For Chinese New Year, Ma Jing’s family would gather for a reunion dinner and exchange ang pow (red packets).
“Chinese New Year is part of Chinese culture, and it is really just a time for people to come together and celebrate the joyous occasion. We meet up with friends and family that we have not met in a while to spend time together.”
However, there are some aspects of the Chinese New Year celebrations that her family would not partake in.
“For most Chinese people who are Buddhists or Taoists, they will have some special practices like giving offerings or going to their temples to pray - things that we do not practise.”
Ma Jing and her family also do not believe in certain Chinese New Year superstitions.
“For example, when you sweep the floor, you need to sweep from the outside of the house to the inside of the house, or else you are sweeping your wealth and luck out of your home.”
Another example is wearing red or pasting chunlian (spring festival couplets).
“There is the belief of its ability to dispel evil spirits - but I guess we just do it for the atmosphere and, in a way, to feel hopeful for the new year.”
To Ma Jing, being a Chinese Muslim does not affect the relationships she has with other people living in Singapore.
“Singapore is so multiracial and religious. I feel normal being a Chinese Muslim even though we are a very small part of the population. We are all connected by our shared Singapore identity.”
However, when she meets other Muslims in Singapore, she sometimes struggles to connect with the community as she does not understand Malay.
“I remember when I was in primary school, I went to the Sunday religious classes. When they were teaching us, the words were only in Malay and Arabic, so I could not understand. At least there were pictures for me to guess the meanings. And the other classmates would also speak in Malay.”
Nonetheless, she is happy that the Muslim community is making an effort to start understanding her community more. She hopes that more can be done to raise awareness about Muslims of different ethnicities in Singapore.
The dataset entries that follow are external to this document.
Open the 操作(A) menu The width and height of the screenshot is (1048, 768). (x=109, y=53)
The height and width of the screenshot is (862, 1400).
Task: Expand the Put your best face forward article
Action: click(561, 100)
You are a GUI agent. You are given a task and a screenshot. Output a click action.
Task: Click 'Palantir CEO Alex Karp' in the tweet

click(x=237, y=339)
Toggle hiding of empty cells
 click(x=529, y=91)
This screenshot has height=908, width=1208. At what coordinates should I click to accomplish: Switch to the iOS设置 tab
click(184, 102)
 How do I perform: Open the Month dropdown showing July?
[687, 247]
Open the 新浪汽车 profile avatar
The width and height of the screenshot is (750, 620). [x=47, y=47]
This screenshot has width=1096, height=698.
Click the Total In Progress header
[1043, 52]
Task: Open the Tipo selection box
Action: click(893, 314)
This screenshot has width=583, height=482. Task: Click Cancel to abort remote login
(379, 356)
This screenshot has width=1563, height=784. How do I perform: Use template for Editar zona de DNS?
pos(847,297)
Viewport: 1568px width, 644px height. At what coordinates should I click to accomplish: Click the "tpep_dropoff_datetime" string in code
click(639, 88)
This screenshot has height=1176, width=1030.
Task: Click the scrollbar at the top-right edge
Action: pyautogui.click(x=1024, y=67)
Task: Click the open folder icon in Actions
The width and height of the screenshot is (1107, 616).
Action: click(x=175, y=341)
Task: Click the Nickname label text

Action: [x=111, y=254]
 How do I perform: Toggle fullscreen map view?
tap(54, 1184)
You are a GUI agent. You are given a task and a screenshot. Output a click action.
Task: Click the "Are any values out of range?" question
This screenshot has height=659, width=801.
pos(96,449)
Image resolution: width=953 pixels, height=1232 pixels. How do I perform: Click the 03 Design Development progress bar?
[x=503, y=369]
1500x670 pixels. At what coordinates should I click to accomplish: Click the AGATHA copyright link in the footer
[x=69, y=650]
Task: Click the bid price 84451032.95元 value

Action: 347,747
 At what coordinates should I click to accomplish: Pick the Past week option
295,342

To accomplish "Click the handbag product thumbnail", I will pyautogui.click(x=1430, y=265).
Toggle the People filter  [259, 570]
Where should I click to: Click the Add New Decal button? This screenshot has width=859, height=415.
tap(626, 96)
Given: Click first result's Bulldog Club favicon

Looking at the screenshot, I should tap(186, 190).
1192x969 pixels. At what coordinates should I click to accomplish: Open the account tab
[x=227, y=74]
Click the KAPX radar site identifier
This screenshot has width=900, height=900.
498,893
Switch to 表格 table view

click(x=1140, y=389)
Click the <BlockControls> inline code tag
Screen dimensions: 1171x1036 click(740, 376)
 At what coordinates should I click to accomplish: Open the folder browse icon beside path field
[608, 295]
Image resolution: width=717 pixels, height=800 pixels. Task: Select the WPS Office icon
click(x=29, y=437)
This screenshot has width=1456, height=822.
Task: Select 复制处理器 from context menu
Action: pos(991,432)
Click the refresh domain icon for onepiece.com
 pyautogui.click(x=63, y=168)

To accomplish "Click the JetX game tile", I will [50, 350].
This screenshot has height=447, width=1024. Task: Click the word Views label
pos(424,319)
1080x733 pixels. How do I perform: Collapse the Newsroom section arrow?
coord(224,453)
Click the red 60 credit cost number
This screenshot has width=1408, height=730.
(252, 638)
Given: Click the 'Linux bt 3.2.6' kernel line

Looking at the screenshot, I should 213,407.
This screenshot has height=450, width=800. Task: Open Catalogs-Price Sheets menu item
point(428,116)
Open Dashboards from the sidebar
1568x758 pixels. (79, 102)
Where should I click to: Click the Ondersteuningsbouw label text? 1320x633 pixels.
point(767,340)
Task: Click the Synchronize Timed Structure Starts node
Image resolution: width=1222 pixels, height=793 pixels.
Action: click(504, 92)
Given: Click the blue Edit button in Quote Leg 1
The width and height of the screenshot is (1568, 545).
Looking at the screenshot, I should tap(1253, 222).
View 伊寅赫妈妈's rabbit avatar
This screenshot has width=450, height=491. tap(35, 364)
“I just hope that eventually and gradually, maybe one day, people would not be that surprised to know of Chinese Muslims anymore.”
**This interview has been edited for length and clarity.
The Hui Hui Cultural Association of Singapore was formed in 2019 by a group of enthusiastic local Chinese, passionate about their cultural heritage and determined to serve the community.
Hui Hui intends to revive and preserve the rich heritage of traditional Chinese culture, which is slowly being forgotten among our younger generation. This encompasses food, costumes, songs, dance, and many other aspects of livelihood, like celebrating Chinese New Year, Lantern festival or Chap Goh Mei with sweet dumplings, and Mid-Autumn Mooncake festival.